Intraperitoneal Onlay Mesh (IPOM). This means that the hernia sac is left in situ anterior to
the mesh. This may, however, predispose for the development of fluid in the hernia sac, i.e.
seroma. Even if the mesh prevents the intestines from protruding into the hernia sac, the
patient may still be troubled by discomfort from the seroma that replaces the hernia..
The risk of seroma development may be reduced if a the defect is closed before the mesh is
applied (IPOM-Plus). Closing the defect may, however, cause tension and pain from the
abdominal wall. Instead of closing the defect, the part of the peritoneum constituting the
hernia sac may be used for closing the defect. In this case, the peritoneum is dissected from
the edges of the hernia sac and then used as a flap that is fixated to the edges of the
hernia sac on the opposite side. This reduces the size of the pseudosac and the peritoneal
surface, which prevents transudation to the pseudosac.

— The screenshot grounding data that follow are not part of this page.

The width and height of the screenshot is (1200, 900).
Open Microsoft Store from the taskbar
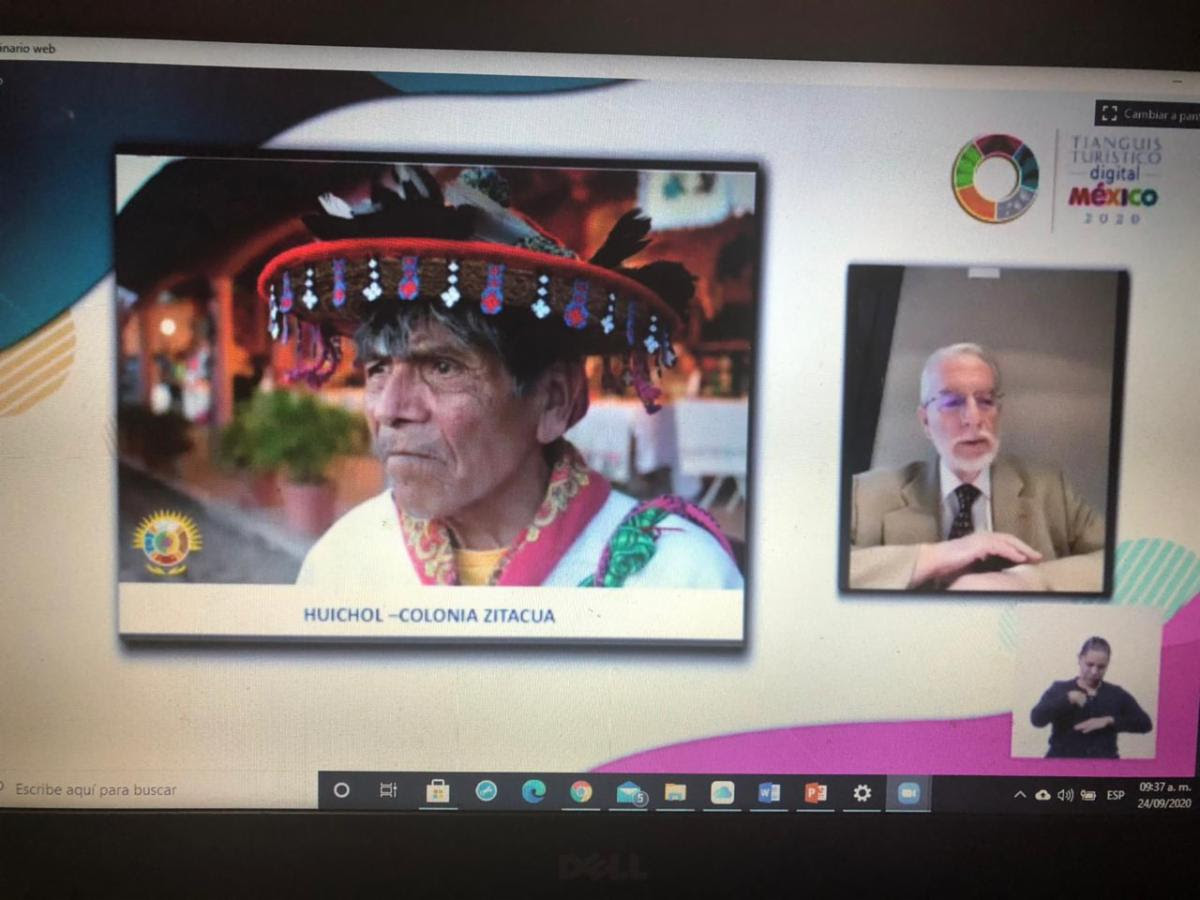438,791
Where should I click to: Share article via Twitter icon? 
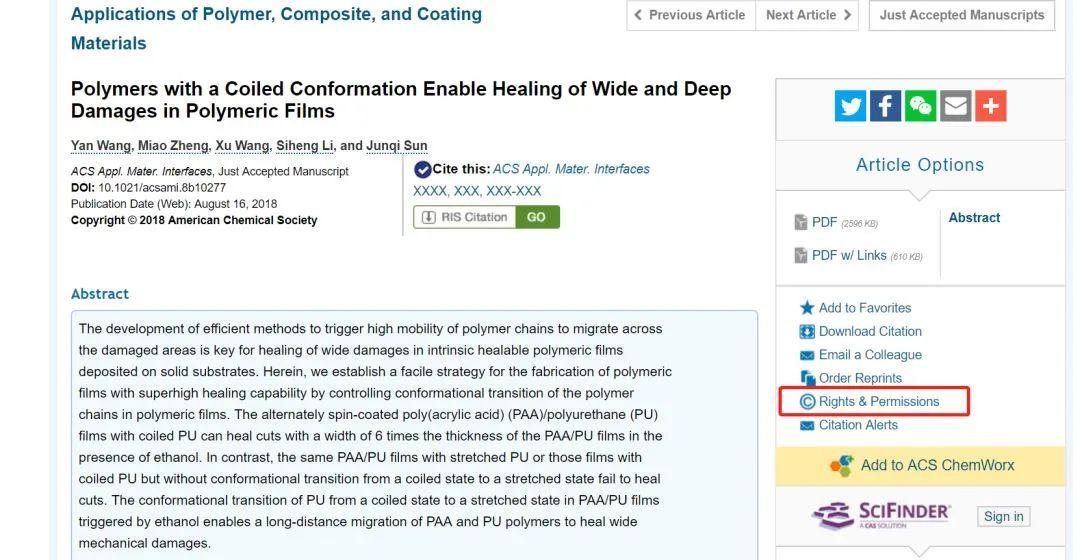pyautogui.click(x=851, y=106)
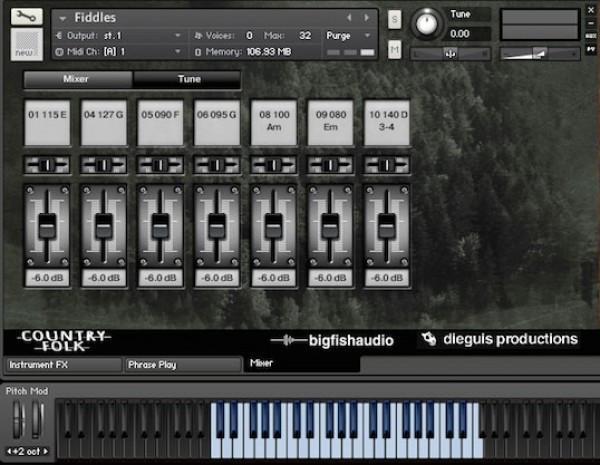Open the Phrase Play tab
Screen dimensions: 600x465
click(183, 365)
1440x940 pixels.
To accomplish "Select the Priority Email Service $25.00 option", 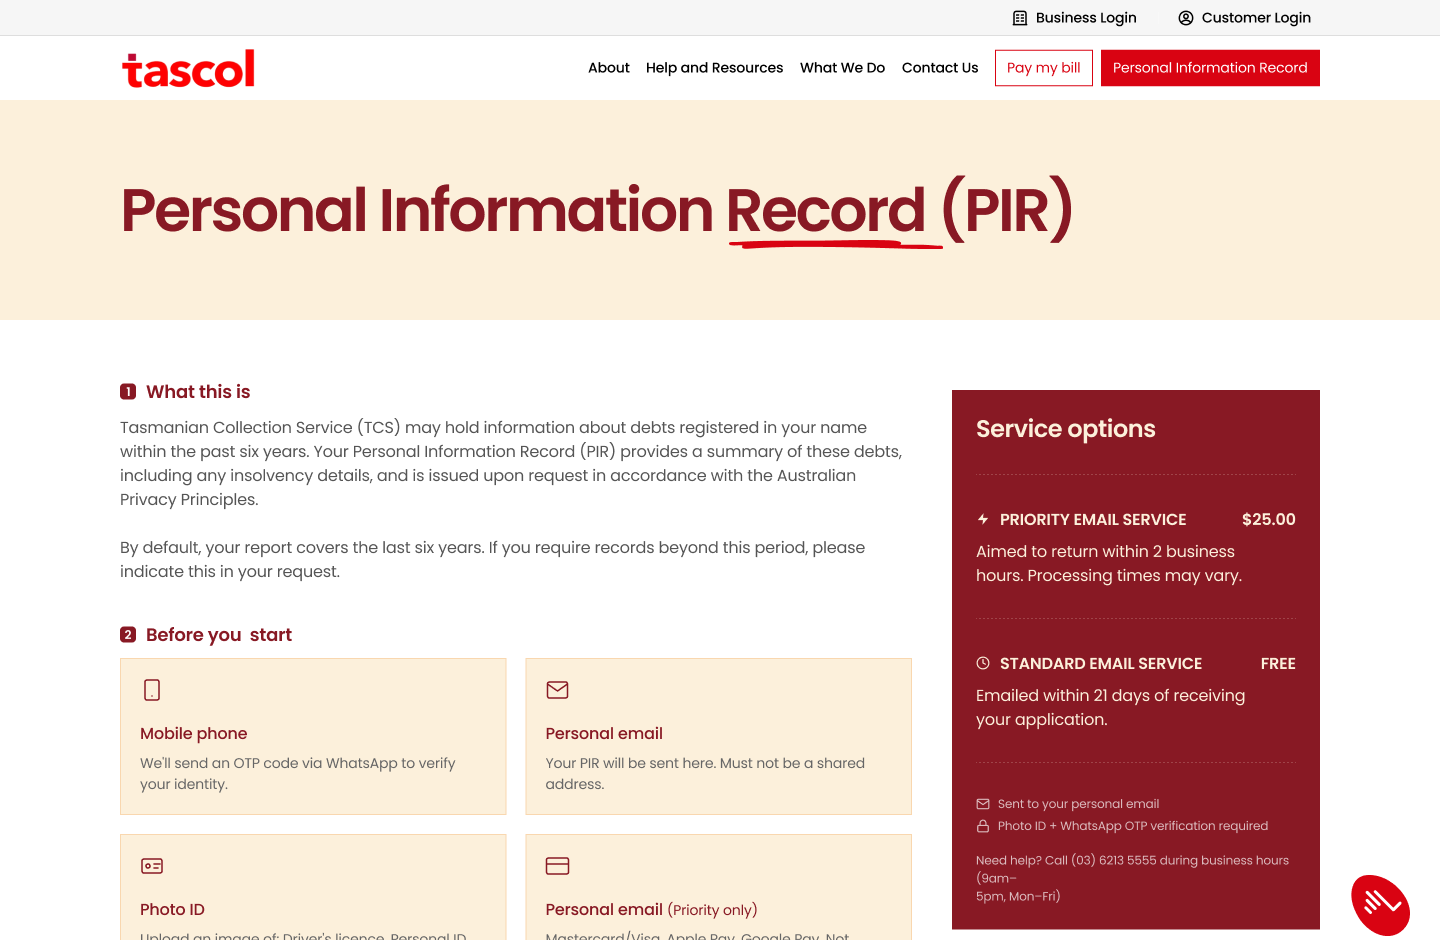I will point(1135,546).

In order to evaluate whether peritoneal bridging reduces the seroma development following
ventral hernia repair, we are undertaking a randomized controlled trial. Our goal is to
include 50 patients in the study.
Method
After obtaining written and oral consent from the patient, the randomisation is performed
through a sealed envelope system. The patient is blinded to the allocation. Prior to the
procedure, the patient is also requested to fill in the Ventral Hernia Pain Questionnaire
(VHPQ).
The procedure is started according to the usual routines. Adhesions covering the defect are
dissected in order to visualize the defect. If the patients has been randomized to defect
closure, it is sutured with continuous PDS 2-0. . In case the patient is allocated to
peritoneal bridging, the peritoneum is dissected beginning 2-3 cm from the edge of the
defect. The sac is disected all the way to the opposite edge of the defect. The peritoneal
flap is pulled to the opposite side and fixated with Optifix. One of the aims of the bridging
is to to close the defect and increase the surface of contact between the mesh and the
peritoneum.
The mesh is attached in the same, irrespective of randomization. Optifix with double-crown
technique is used in both groups. Operation time and intraoperative complications are
registered when the procedure is completed. From the day of the procedure until two days
postoperatively, pain from the area of surgery is registered daily on a VAS-scale.
The patient is invited to clinical follow-up one month and one year after surgery. At both
occasions the patient is requested to fill in VHPQ. One year after surgery, a computer
tomography while straining in order to detect protrusion of the abdominal contents in the
defect. Any protrusion seen at the computer tomography is graded according to a previously
validated classification. The presence of seromas detected at the computer tomography is
described according to Morales-Conde,
The computer tomography images are assessed by two radiologists in order to reach consensus.
The presence of seroma anterior to the defect is evaluated in terms of size (maximal
diameter), localization, shape (round, oval, triangular), mean density (Hounsfield unit, HU)
and the volume through three-dimensional reconstructions.